*** DATA IN THIS EXERCISE Section Begins ***

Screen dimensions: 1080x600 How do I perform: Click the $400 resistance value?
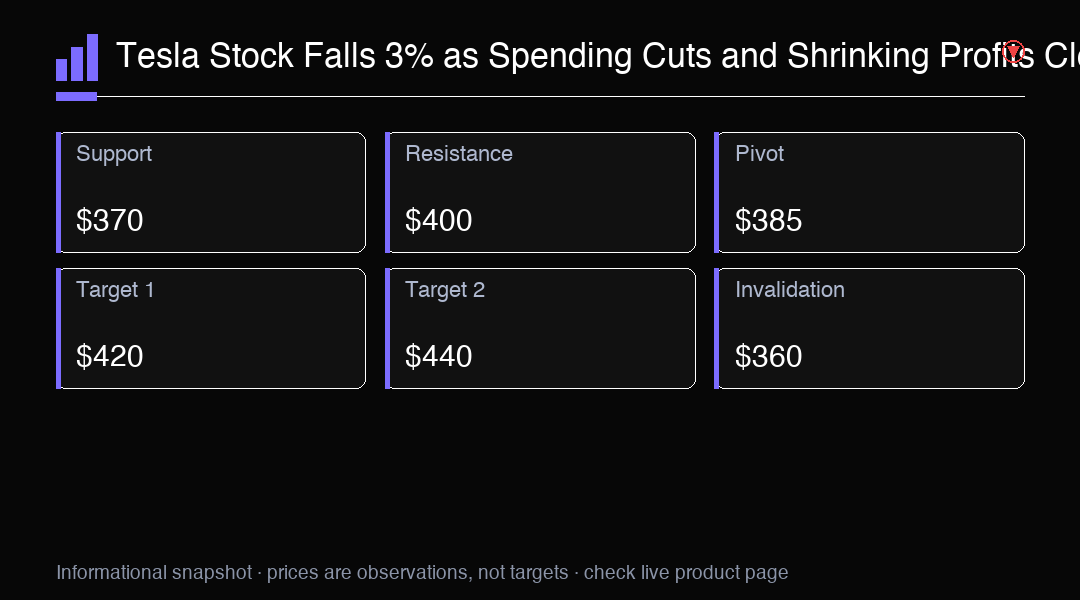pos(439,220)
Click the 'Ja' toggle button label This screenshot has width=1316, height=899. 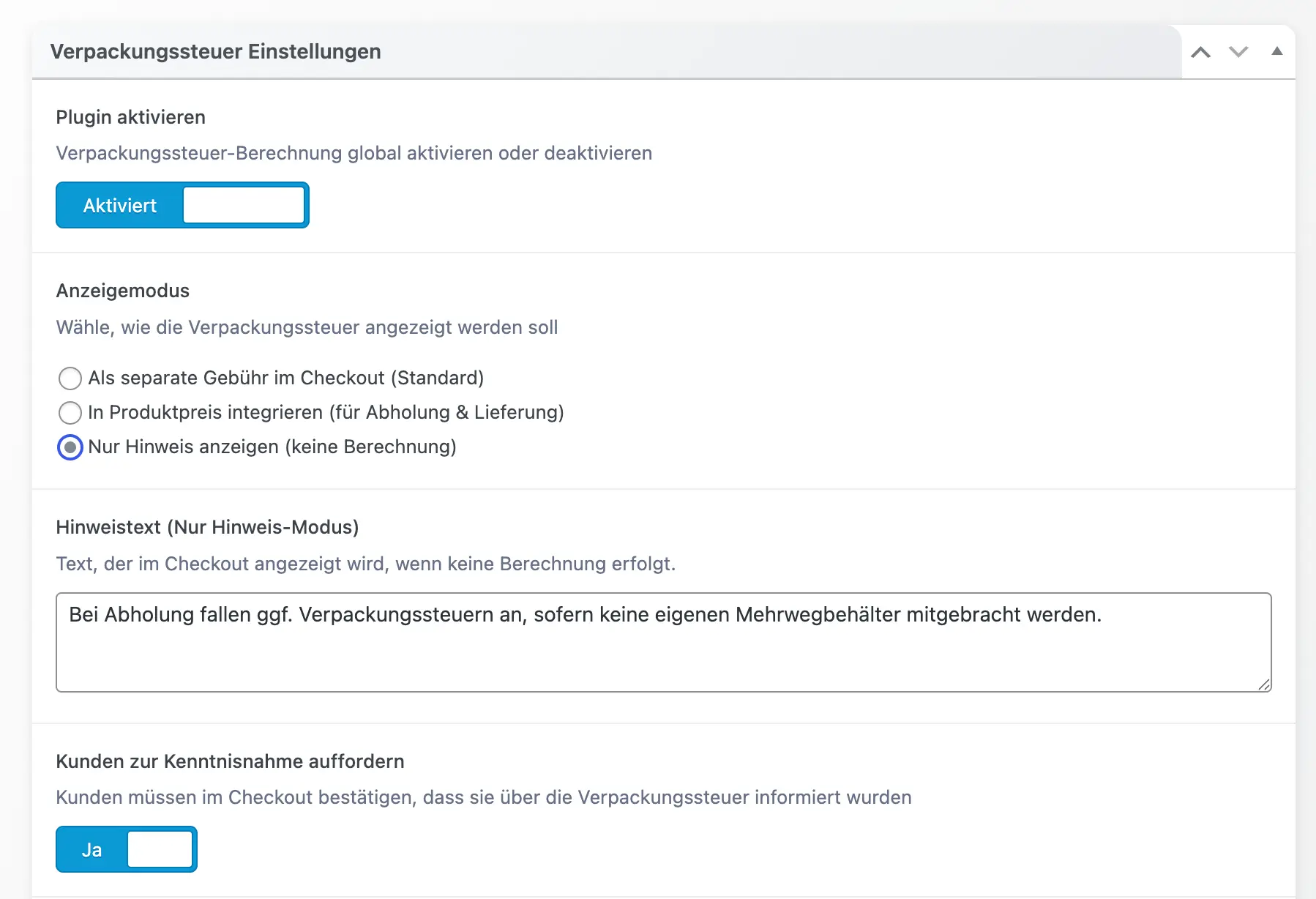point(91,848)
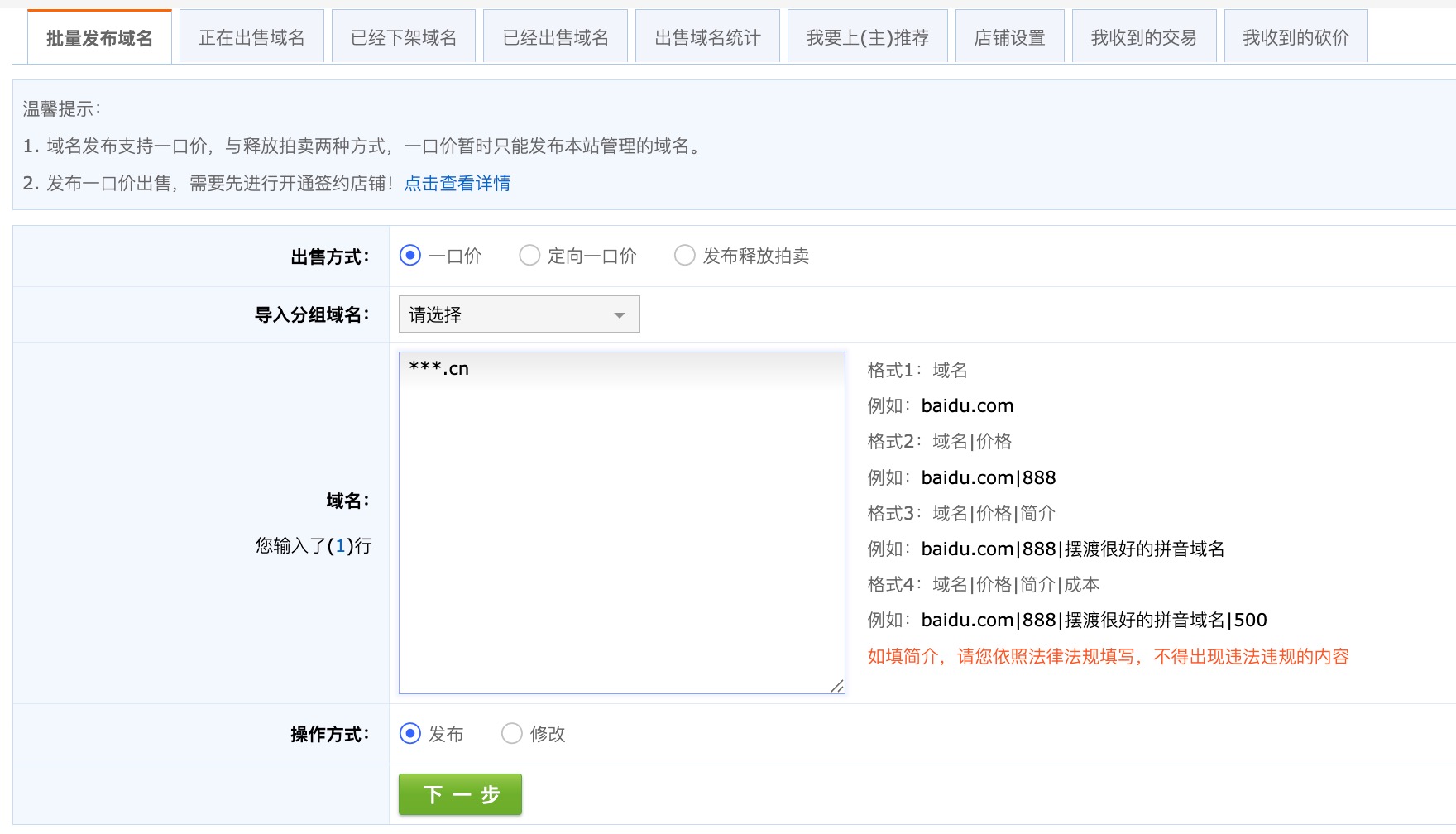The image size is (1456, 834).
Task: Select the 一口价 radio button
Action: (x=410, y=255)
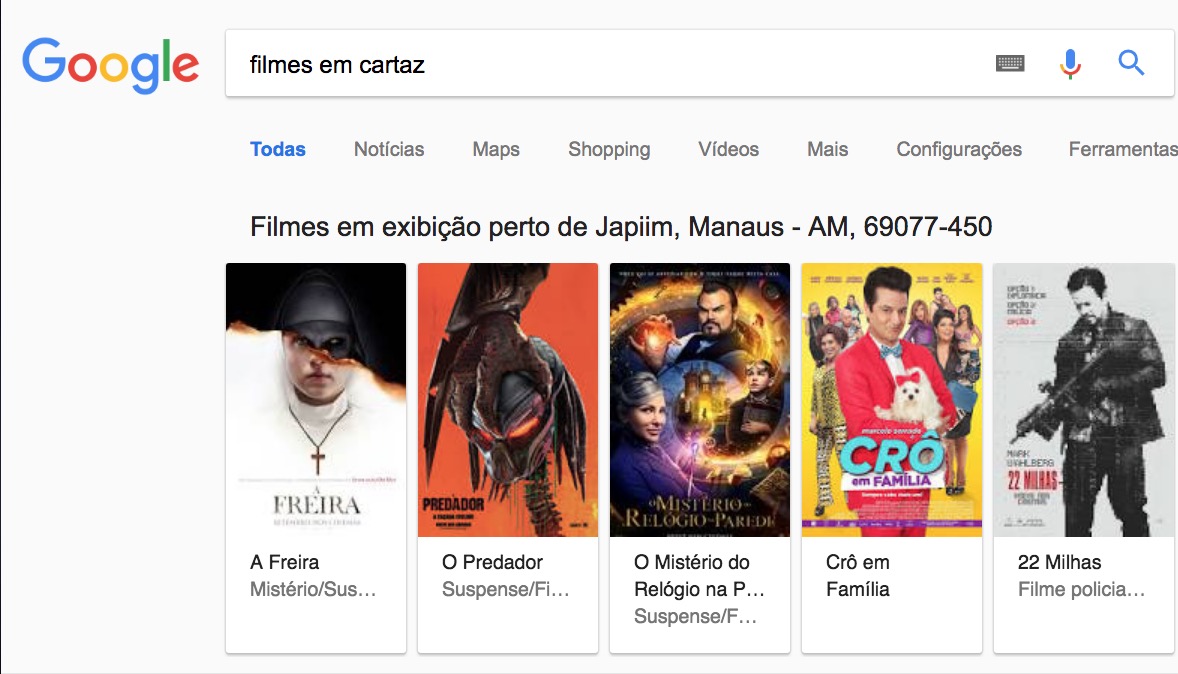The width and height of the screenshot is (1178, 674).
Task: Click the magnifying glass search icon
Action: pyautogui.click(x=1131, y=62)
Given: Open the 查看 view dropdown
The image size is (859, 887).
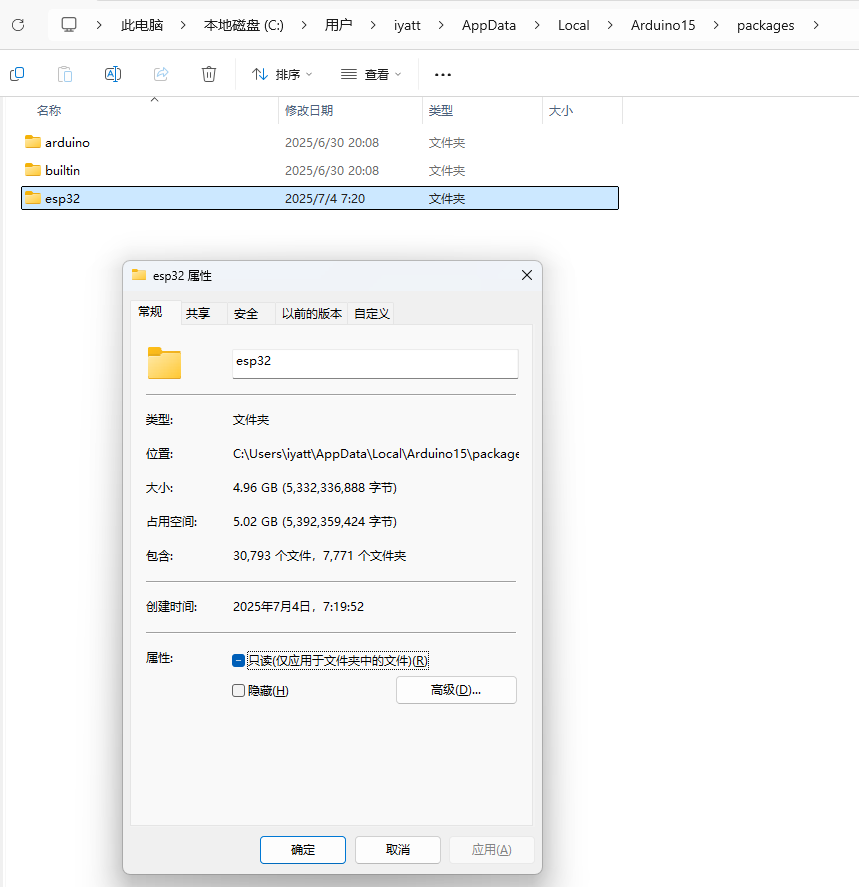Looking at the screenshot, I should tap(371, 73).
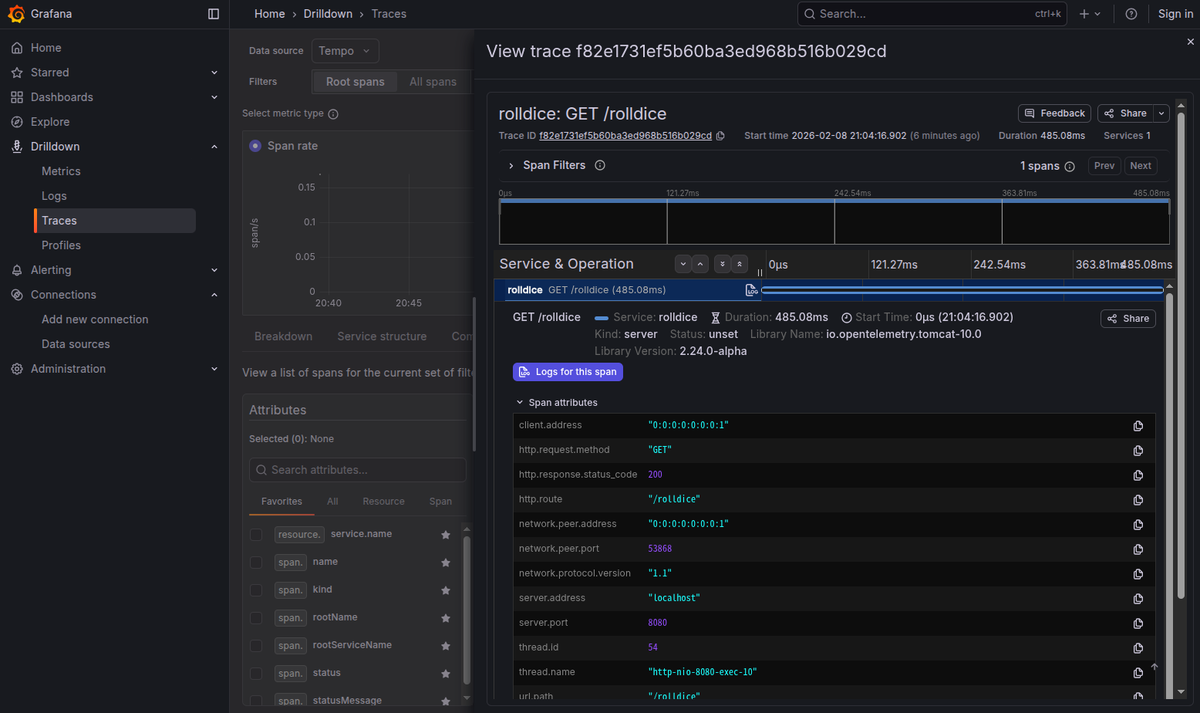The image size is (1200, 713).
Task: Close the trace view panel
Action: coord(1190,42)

*** DATA IN THIS EXERCISE Section Ends ***

YOUR ASSIGNMENT: From the line containing "Given: Open the 查看 view dropdown" down to the last line of the entries above, copy each line exactly and nothing more. Leave pictures out.

EXPECTED OUTPUT:
Given: Open the 查看 view dropdown
The image size is (859, 887).
Looking at the screenshot, I should tap(371, 73).
The image size is (1200, 713).
Task: Close the trace view panel
Action: coord(1190,42)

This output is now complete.